Megumi Harada is a mathematician who works as a professor in the department of mathematics and statistics at McMaster University, where she holds a tier-two Canada Research Chair in Equivariant Symplectic and Algebraic Geometry.

==Research==
Harada's research involves the symmetries of symplectic spaces and their connections to other areas of mathematics including algebraic geometry, representation theory, K-theory, and algebraic combinatorics.

==Education and career==
Harada graduated in 1996 from Harvard University, with a bachelor's degree in mathematics. She completed her doctorate in 2003 from the University of California, Berkeley. Her dissertation, The Symplectic Geometry of the Gel'fand-Cetlin-Molev Basis for Representations of Sp(2n, C), concerned symplectic geometry and was supervised by Allen Knutson.

After postdoctoral studies at the University of Toronto, she joined the McMaster faculty in 2006.

==Recognition==
In 2013, Harada won the Ruth I. Michler Memorial Prize of the Association for Women in Mathematics, funding her travel to Cornell University for research collaborations with Reyer Sjamar, Tara S. Holm, and Allen Knutson.
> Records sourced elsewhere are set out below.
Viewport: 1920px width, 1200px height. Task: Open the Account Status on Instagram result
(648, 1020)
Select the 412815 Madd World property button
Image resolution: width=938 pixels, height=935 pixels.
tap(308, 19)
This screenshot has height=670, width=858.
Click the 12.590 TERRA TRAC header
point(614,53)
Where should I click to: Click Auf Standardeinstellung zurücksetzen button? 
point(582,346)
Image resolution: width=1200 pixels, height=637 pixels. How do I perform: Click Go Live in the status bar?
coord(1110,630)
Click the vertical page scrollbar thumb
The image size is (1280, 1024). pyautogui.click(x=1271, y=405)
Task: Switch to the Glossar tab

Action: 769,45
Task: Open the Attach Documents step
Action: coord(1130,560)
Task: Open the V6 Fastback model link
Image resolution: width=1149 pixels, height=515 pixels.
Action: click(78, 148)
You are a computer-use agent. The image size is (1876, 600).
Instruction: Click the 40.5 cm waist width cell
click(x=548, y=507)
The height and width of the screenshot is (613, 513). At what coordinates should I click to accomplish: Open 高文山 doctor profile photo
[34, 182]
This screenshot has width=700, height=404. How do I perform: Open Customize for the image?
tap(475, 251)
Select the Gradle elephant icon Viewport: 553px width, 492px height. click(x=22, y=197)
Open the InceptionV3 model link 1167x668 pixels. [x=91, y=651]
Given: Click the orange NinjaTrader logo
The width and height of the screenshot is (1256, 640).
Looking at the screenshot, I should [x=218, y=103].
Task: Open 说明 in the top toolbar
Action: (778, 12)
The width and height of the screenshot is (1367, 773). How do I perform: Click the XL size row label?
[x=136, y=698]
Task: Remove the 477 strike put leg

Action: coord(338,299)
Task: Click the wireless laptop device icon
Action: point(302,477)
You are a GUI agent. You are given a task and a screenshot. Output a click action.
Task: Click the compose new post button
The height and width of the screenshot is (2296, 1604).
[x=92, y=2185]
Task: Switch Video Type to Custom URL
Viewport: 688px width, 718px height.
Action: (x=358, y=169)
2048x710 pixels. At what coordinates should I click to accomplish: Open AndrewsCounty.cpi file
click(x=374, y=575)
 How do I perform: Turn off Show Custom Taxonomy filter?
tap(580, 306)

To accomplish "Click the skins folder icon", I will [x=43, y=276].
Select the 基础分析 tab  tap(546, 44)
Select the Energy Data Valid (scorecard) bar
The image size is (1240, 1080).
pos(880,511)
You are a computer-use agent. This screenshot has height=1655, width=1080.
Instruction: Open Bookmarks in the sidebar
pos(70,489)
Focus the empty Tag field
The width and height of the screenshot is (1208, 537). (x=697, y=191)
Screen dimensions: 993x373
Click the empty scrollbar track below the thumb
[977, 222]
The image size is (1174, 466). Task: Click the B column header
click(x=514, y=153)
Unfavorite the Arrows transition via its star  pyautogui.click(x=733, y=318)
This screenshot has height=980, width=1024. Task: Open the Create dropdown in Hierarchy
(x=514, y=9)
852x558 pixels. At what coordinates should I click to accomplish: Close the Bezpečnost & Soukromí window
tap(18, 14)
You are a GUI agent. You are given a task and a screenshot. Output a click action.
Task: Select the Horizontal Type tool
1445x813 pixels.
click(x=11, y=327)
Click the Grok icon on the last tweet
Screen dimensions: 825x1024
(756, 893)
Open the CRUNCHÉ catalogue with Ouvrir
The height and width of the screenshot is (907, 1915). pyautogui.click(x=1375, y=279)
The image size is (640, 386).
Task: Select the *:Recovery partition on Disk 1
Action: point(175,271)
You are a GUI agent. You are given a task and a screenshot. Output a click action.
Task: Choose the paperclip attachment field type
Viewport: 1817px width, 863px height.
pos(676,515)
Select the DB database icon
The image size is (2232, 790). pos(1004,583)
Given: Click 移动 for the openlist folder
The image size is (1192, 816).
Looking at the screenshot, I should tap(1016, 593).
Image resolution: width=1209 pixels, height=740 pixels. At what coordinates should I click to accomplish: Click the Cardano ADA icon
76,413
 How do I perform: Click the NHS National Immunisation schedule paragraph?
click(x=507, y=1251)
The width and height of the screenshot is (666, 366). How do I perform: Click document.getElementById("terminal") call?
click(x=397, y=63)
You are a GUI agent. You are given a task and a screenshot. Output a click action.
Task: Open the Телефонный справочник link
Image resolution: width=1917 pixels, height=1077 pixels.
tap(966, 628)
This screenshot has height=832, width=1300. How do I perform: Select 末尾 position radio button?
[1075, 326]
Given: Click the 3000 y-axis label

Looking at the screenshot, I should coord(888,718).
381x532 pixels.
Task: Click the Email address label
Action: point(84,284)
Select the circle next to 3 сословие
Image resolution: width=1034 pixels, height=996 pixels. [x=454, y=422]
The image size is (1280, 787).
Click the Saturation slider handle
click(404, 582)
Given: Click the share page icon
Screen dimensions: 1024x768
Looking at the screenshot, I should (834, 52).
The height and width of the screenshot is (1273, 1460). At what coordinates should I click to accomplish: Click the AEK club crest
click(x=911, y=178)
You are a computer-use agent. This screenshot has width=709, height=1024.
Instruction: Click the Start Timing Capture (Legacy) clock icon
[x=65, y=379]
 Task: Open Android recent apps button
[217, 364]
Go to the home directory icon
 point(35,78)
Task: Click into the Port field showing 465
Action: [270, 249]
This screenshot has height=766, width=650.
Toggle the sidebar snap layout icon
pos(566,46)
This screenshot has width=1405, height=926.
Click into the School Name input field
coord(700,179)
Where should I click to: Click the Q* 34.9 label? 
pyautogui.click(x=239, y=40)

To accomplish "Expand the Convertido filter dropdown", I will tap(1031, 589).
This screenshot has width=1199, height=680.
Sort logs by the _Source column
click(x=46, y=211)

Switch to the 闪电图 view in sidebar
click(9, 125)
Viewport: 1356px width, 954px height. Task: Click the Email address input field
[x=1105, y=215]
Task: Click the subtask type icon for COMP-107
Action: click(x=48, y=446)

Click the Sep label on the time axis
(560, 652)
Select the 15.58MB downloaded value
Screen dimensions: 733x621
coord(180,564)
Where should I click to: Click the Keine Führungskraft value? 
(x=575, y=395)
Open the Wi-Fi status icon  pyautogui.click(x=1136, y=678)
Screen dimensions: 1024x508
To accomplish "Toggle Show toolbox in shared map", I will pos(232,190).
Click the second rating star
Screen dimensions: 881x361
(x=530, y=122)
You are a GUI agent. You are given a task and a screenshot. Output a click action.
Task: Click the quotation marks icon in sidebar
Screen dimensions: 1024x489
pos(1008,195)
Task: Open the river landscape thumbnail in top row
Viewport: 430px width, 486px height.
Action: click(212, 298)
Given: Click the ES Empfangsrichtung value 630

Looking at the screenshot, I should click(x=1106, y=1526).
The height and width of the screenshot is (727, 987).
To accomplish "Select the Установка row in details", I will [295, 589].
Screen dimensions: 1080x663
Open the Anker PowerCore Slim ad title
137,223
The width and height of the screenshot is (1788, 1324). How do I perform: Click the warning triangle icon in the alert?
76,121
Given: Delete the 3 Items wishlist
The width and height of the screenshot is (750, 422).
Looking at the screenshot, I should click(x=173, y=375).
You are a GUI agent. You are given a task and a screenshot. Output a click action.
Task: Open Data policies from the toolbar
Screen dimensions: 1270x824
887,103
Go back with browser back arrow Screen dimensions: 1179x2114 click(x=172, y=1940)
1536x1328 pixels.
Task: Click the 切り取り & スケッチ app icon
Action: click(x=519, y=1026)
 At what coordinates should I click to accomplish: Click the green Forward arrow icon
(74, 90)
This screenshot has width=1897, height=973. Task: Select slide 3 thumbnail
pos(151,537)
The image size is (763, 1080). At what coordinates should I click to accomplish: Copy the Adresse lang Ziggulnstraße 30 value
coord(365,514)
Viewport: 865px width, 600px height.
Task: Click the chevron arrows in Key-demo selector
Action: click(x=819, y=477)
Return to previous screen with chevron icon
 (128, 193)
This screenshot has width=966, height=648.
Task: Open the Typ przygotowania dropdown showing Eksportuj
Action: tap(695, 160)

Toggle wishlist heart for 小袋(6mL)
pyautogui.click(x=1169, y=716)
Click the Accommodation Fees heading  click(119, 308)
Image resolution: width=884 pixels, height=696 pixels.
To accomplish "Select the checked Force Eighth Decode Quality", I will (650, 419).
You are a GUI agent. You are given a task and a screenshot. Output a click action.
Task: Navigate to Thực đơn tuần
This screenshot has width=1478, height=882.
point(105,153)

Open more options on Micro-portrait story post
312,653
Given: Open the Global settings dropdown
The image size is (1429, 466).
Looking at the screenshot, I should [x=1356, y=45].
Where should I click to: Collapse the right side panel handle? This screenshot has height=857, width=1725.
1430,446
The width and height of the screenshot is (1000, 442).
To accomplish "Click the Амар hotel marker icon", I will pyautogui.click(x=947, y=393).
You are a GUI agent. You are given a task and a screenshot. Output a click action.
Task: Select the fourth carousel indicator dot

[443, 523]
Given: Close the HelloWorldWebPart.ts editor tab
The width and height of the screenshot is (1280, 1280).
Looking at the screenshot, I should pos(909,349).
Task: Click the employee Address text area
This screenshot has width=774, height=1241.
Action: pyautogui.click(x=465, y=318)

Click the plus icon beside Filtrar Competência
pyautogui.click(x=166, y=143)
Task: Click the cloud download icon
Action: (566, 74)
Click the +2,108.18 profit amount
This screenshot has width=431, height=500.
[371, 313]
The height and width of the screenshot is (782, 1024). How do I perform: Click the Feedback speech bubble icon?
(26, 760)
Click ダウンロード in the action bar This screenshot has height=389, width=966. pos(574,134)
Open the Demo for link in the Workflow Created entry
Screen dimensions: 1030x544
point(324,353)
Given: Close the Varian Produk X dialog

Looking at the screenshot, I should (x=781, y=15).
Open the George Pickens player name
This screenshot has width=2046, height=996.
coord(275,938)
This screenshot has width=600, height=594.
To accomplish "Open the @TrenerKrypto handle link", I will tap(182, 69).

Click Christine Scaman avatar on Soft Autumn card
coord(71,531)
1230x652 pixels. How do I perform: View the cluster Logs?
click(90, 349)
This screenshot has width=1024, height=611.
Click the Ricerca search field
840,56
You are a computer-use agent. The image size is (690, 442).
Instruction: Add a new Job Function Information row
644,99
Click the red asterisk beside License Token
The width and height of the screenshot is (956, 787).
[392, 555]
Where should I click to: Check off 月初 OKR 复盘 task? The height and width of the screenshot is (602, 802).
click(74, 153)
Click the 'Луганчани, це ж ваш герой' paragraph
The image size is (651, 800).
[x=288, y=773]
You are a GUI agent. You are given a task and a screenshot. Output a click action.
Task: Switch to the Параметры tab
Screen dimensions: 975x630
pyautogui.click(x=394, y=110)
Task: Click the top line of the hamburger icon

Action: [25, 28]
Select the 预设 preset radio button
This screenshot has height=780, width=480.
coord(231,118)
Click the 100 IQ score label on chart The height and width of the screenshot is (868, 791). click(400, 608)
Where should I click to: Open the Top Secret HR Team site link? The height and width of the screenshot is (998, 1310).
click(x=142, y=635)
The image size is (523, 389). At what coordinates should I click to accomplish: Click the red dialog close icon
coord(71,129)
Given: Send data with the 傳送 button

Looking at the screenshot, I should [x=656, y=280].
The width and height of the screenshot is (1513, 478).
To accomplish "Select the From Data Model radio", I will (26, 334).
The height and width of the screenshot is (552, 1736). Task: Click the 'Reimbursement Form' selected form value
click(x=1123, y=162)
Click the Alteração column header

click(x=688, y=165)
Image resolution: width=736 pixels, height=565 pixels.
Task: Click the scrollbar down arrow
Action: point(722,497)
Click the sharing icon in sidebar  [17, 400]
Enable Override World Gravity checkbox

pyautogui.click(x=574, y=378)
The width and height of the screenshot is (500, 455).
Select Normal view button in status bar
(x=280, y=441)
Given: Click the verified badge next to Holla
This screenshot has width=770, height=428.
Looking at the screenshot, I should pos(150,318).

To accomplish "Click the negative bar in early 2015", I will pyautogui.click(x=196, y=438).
She was given her Canada Research Chair in 2014. She is the 2018 winner of the Krieger–Nelson Prize "for her research on Newton–Okounkov bodies, Hessenberg varieties, and their relationships to symplectic geometry, combinatorics, and equivariant topology, among others".

She was elected as a Fellow of the American Mathematical Society, in the 2025 class of fellows.